J’y étais récemment aussi et je partage ton avis concernant les photos, MAIS…
Une photo est la capture d’un instant qui appartient à celui qui a déclenché au moment décisif.
De plus, au Maroc, plus dans certains coins que d’autres, les marocains ne se gènent pas pour tenter d’appliquer un droit de regard: tu les regardes => tu dois leur donner quelque chose en échange (avec un appareil photo en main, tu es considéré comme un portefeuille sur pattes). C’est particulièrement le cas au niveau d’Arnakech (Marrakech, version surnom affectif).

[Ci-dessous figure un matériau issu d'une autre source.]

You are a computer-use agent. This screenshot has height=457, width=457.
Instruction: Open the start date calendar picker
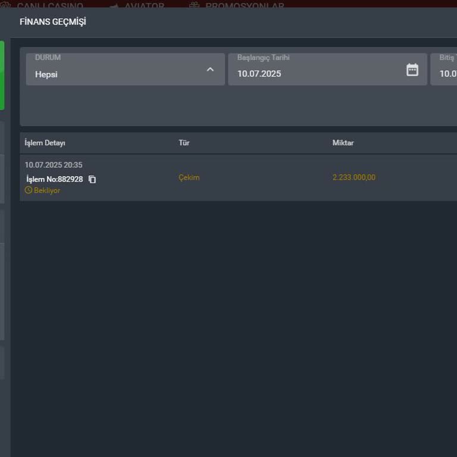[x=412, y=70]
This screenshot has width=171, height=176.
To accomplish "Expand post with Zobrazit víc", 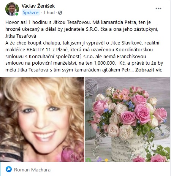I will [x=149, y=70].
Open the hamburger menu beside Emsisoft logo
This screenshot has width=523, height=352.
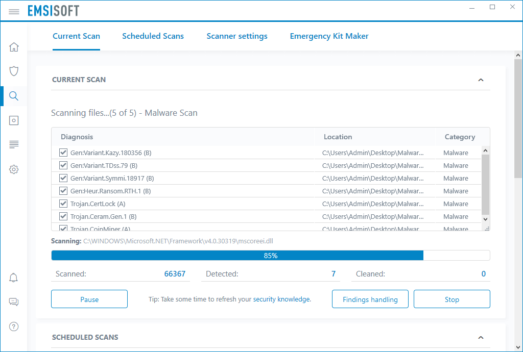14,11
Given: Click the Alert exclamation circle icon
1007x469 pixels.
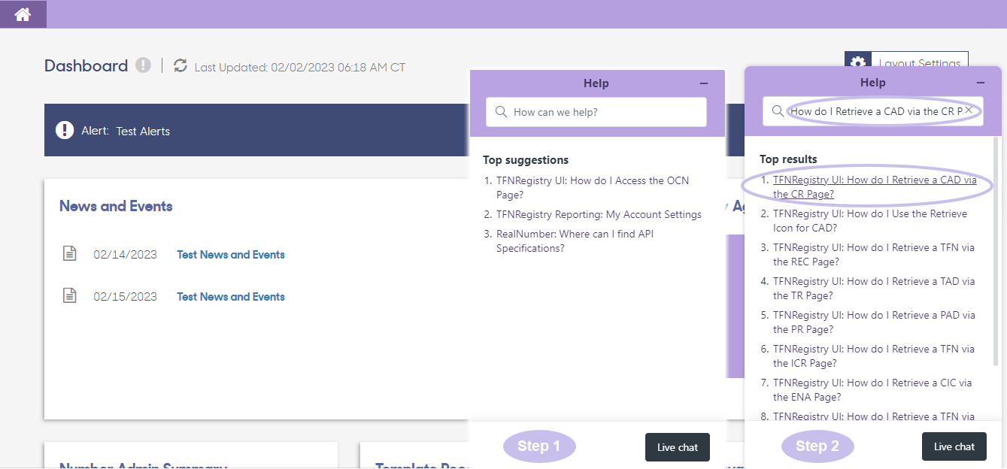Looking at the screenshot, I should pos(65,130).
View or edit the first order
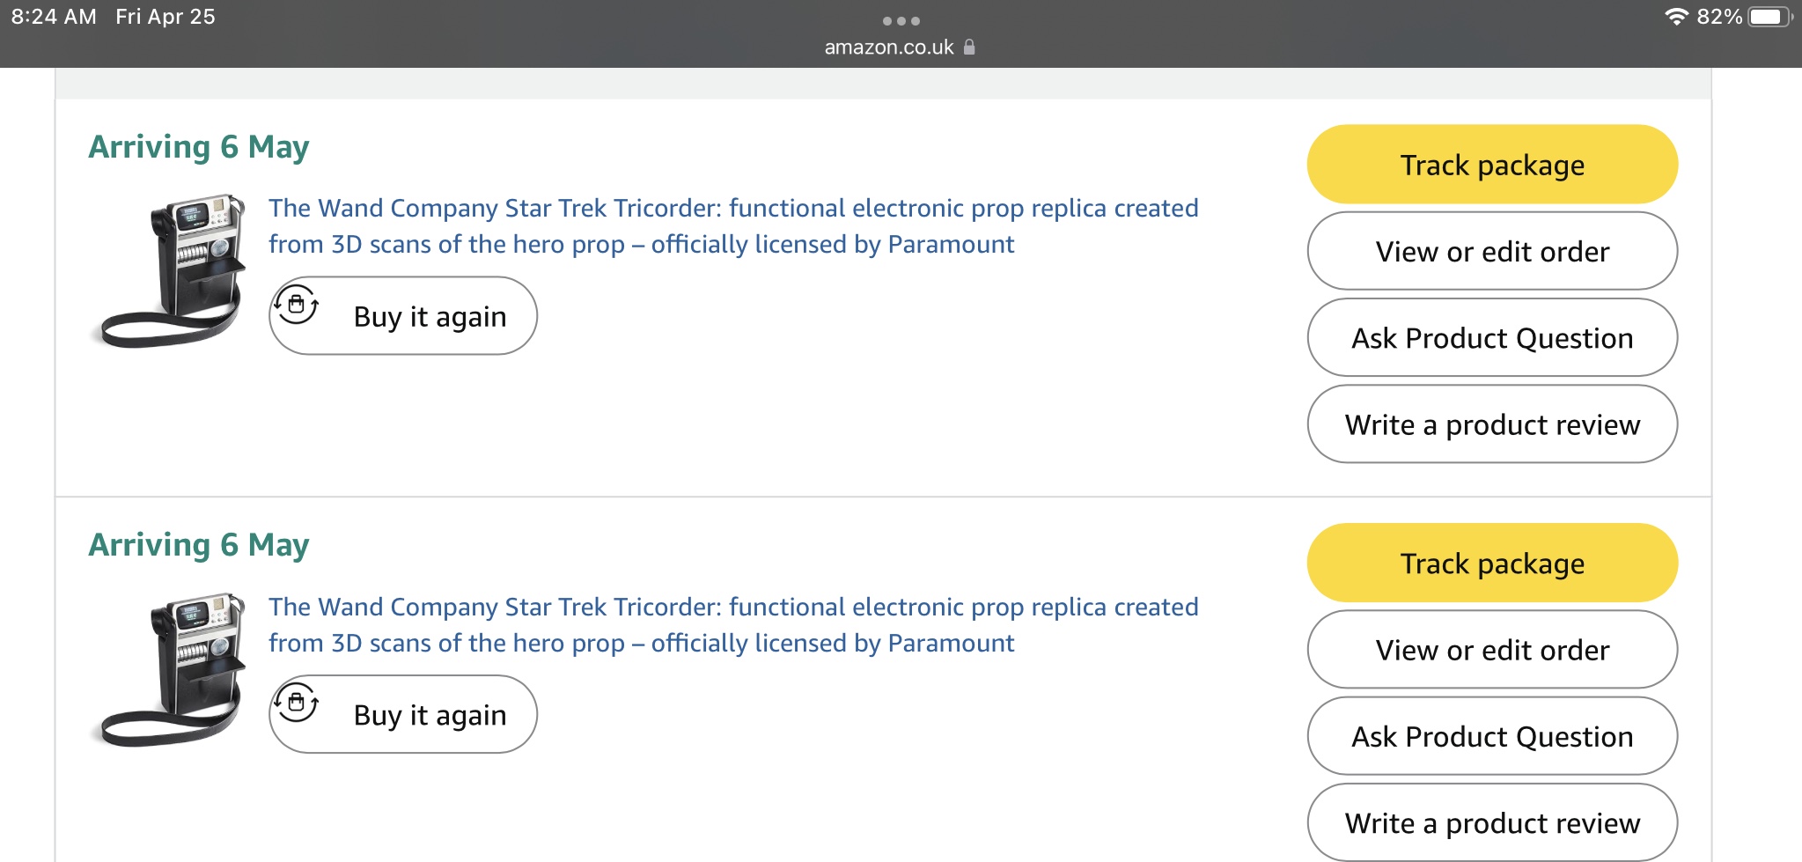Screen dimensions: 1802x862 [x=1492, y=251]
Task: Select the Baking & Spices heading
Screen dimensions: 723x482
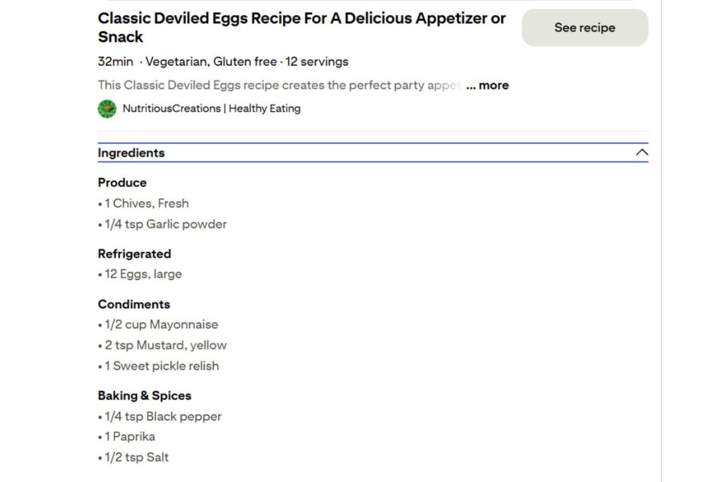Action: point(144,395)
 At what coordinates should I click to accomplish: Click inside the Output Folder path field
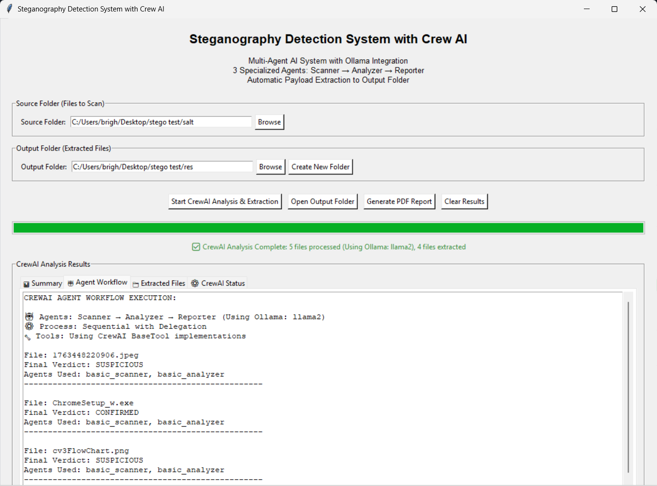click(x=162, y=167)
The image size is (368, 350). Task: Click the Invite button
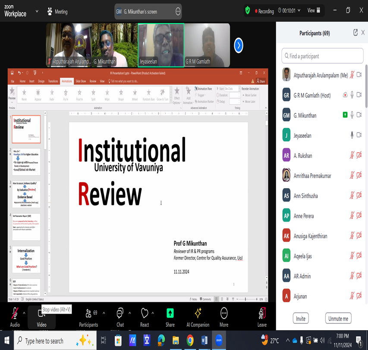(x=301, y=319)
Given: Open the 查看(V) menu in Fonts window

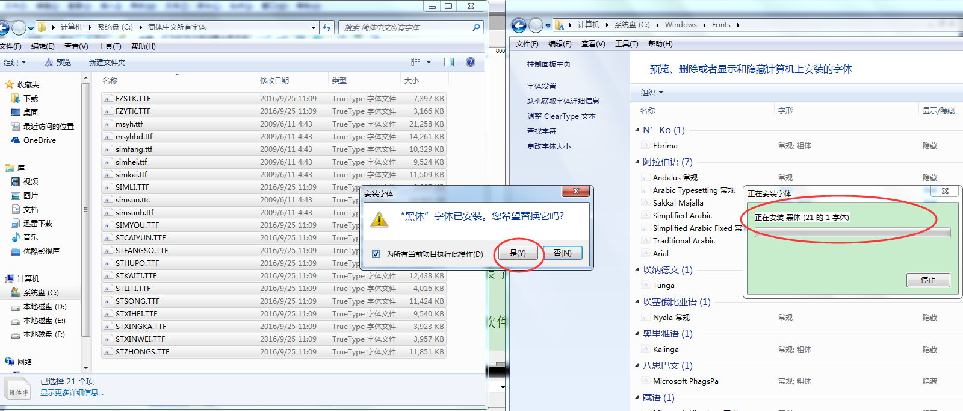Looking at the screenshot, I should pos(593,44).
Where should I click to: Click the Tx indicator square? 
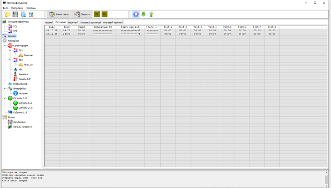point(97,14)
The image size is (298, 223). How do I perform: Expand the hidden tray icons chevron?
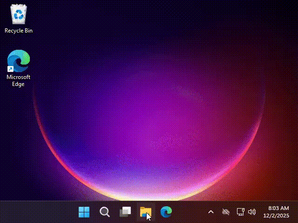(x=210, y=212)
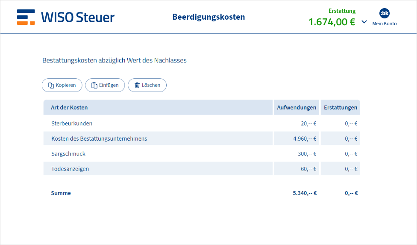Select the Sargschmuck cost entry

68,153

Le plus compliqué est de refuser de laisser quelque chose aux enfants qui vont ou reviennent de l’école et qui te demandent même pas forcément de l’argent, mais des stylos, voir un tricot (un gamin m’a demandé si j’avais pas un pull pour lui ! Je me suis senti mal…)
A part ça, l’idéal serait d’avoir une imprimante portative (polaroïd fait ça il me semble) pour imprimer la photo en direct et laisser un souvenir aux gens photographiés… ceux qui sont pas à l’affut du moindre dirham – il y en a ! – s’en satisfairaient avec plaisir ).